ソレントの夜 2011年欧州旅行記-22

食事を終えて、L'Antica Trattoria(ランティカ・トラットリア)を出た。道なりに海岸へ続く緩い坂道を下る。道の両脇の店からは、真っ白い光があふれ出し、オープンテーブルで食事を摂る人、ワイングラスを揺らしながら見つめ合っているカップルで賑わっている。道の突き当たりは海で、僕らはヴットリーア広場に出た。


太陽はすでに水平線の向こうに姿を消し、紫色の残照がティレニア海に今日最後の彩りを添えている。ソレント半島は黒い塊となって闇に沈み、ホテルの窓から漏れ出すオレンジ色の明かりが漁り火のようにまたたく。
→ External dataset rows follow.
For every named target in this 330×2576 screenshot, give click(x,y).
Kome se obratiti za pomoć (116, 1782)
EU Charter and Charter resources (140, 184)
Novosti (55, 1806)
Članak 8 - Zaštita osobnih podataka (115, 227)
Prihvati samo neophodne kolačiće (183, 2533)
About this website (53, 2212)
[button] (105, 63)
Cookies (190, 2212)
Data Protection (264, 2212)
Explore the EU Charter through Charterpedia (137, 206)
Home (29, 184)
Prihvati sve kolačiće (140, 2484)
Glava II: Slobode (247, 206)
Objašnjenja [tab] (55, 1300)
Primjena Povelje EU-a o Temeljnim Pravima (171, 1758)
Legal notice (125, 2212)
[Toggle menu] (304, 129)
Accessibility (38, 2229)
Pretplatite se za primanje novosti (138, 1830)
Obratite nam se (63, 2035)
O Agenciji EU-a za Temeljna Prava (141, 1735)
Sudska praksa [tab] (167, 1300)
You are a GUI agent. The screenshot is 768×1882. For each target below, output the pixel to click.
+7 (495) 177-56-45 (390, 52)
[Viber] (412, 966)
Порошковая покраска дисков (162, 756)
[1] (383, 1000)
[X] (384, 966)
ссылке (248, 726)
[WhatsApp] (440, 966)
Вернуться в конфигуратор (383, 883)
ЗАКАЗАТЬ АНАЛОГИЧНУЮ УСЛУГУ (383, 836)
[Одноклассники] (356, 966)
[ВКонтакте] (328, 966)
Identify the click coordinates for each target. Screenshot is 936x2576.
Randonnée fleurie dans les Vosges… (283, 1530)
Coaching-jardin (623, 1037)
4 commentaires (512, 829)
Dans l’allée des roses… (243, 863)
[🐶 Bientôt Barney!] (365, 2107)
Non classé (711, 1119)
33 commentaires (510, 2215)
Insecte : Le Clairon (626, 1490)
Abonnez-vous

そして対岸のヴェスヴィオ火山と、その裾野を首飾りのように飾っている町々、ナポリにしばらく見惚れていた。

再びタッソ広場を目指して僕らは歩き始めた。
途中、サン・フランチェスコ通りで、ユニークな形のレモンチェロを商う店を見つけた。星形、ギターの形、イタリア半島をハイヒールを履いた女性の足に見立てた形、ゆらゆらと踊っているかのような形。中身もレモン以外にマンゴー、ストロベリー、メロンなどがあるようだ。


タッソ広場にもどったら、光のイルミネーションで美しく飾られている。思いがけず、僕らはすっかりうれしくなってしまった。道を歩いている人たちは皆リラックスして、少し涼しくなった夜風を楽しみながら、のんびりと歩いている。こんなふうにヨーロッパでリラックスして歩けるなんて、僕は想像もしていなかった。


光のイルミネーションはソレント駅近くの、アンジェリーナ・ラウロ広場まで続いている。
僕らは広場を突っ切って、ホテルに戻った。